Public housing estate in Ma On Shan, Hong Kong

Chevalier Garden (富安花園) is a Home Ownership Scheme and Private Sector Participation Scheme court in Tai Shui Hang, Ma On Shan, New Territories, Hong Kong near MTR Tai Shui Hang station. It was jointly developed by the Hong Kong Housing Authority and Chevalier Group, and it was the first HOS court developed by Chevalier Group. It has a total of seventeen blocks built between 1987 and 1988.

==Background==
Chevalier Garden is the first public housing estate in Hong Kong to be built by the Chevalier Group.
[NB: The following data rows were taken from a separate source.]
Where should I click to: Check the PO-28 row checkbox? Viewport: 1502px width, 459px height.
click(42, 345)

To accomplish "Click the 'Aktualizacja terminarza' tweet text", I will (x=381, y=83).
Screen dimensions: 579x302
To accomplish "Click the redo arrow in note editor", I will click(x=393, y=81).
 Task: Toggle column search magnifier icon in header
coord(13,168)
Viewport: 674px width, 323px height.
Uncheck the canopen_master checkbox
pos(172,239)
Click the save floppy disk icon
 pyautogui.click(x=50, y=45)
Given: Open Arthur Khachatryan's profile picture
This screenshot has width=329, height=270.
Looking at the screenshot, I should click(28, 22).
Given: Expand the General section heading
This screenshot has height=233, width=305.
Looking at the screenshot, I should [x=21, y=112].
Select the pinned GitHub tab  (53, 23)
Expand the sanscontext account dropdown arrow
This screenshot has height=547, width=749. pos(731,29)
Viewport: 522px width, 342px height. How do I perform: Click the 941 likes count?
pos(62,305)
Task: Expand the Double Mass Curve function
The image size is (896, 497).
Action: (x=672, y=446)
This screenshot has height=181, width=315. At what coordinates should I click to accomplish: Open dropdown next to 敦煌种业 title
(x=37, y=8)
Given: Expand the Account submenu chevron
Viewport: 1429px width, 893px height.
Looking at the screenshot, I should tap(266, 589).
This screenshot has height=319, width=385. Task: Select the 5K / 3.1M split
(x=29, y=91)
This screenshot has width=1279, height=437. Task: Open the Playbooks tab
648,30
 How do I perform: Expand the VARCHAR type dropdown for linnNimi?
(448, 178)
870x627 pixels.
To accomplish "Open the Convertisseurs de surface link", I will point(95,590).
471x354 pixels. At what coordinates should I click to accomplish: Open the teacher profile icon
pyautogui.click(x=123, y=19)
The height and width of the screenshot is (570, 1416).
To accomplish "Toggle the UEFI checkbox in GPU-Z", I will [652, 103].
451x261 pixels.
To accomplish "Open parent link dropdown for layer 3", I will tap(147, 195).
Later, Chevalier Group had built several public housing estates in Hong Kong, such as Beverly Garden in Tseung Kwan O, Charming Garden in Mong Kok, Cheerful Garden, Fullview Garden and Harmony Garden in Siu Sai Wan, Elegance Garden in Tai Po, Glorious Garden in Tuen Mun, Grandway Garden in Tai Wai and Saddle Ridge Garden in Ma On Shan.

==Houses==

| Name | Chinese name | Building type | Completed |
| Block 1 | 第1座 | Private Sector Participation Scheme | 1987 |
| Block 2 | 第2座 |
| Block 3 | 第3座 |
| Block 4 | 第4座 |
| Block 5 | 第5座 |
| Block 6 | 第6座 |
| Block 7 | 第7座 |
| Block 8 | 第8座 |
| Block 9 | 第9座 |
| Block 10 | 第10座 |
| Block 11 | 第11座 | 1988 |
| Block 12 | 第12座 |
| Block 13 | 第13座 |
| Block 14 | 第14座 |
| Block 15 | 第15座 |
| Block 16 | 第16座 |
| Block 17 | 第17座 |

==Demographics==
According to the 2016 by-census, Chevalier Garden had a population of 11,064. The median age was 50.1 and the majority of residents (95.7 per cent) were of Chinese ethnicity. The average household size was 3 people. The median monthly household income of all households (i.e. including both economically active and inactive households) was HK$36,670.

==Politics==
Chevalier Garden is located in Tai Shui Hang constituency of the Sha Tin District Council. It was formerly represented by Michael Yung Ming-chau, who was elected in the 2019 elections until July 2021.